Colombia, il teatro degli oppressi a Cali
Sempre a minoranze e gruppi vulnerabili è rivolto il progetto «Teatro degli oppressi» che si realizza a Cali, grande città della Colombia occidentale. Qui il keniano padre Venanzio Mwangi Munyiri sta lavorando da anni con i giovani discendenti degli schiavi deportati dall’Africa a partire dalla fine del XVI secolo. La popolazione afro-colombiana ha subito da sempre discriminazioni molto simili a quelle patite dalle popolazioni indigene, alle quali si sommano oggi, in città come Cali, i problemi tipici delle periferie urbane coi le loro sacche di marginalizzazione e povertà.
Questo insieme di condizioni, spiega padre Venanzio, ha indotto negli afro-discendenti un senso di impotenza e rassegnazione alla subalternità che li spinge a ripiegare su metodi di sostentamento degradanti e li espone al reclutamento da parte delle organizzazioni criminali.
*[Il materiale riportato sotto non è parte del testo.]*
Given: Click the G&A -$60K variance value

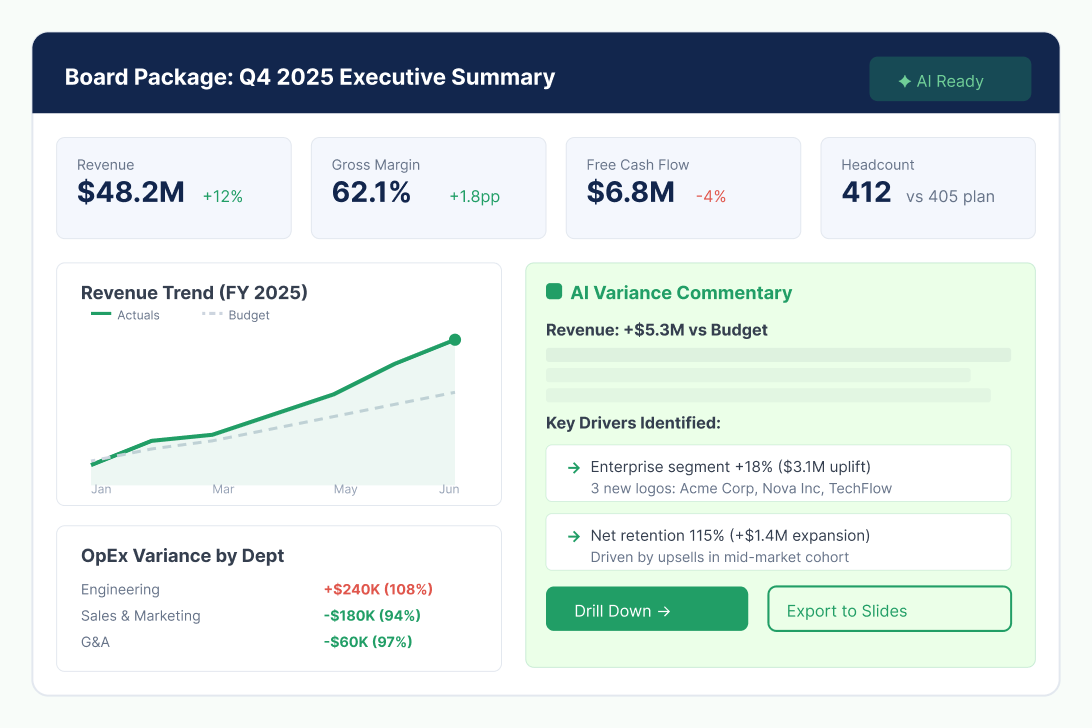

Il progetto di sei mesi, a cui contribuiscono anche le amministrazioni locali, prevede una fase di sensibilizzazione delle comunità, la formazione degli animatori e un programma didattico che valorizzando il teatro aiuti i partecipanti a riscoprire e apprezzare la propria identità e cultura e quella degli altri al fine di crescere nell’accettazione e nel rispetto delle diversità culturali.
Harambee, insieme
Per tutti i progetti la comunità locale ha fornito un contributo: manodopera, vitto e alloggio per gli operai, trasporto dei materiali oppure una parte delle risorse. Il contributo è una combinazione della minga colombiana, del mutirão brasiliano, dell’harambee kenyano o di altre forme di partecipazione comunitaria. Sono termini in lingue diverse che condividono un principio di base: è attraverso il fare insieme che la comunità, oltre a risolvere il problema pratico di procurare risorse, promuove la propria autoconservazione.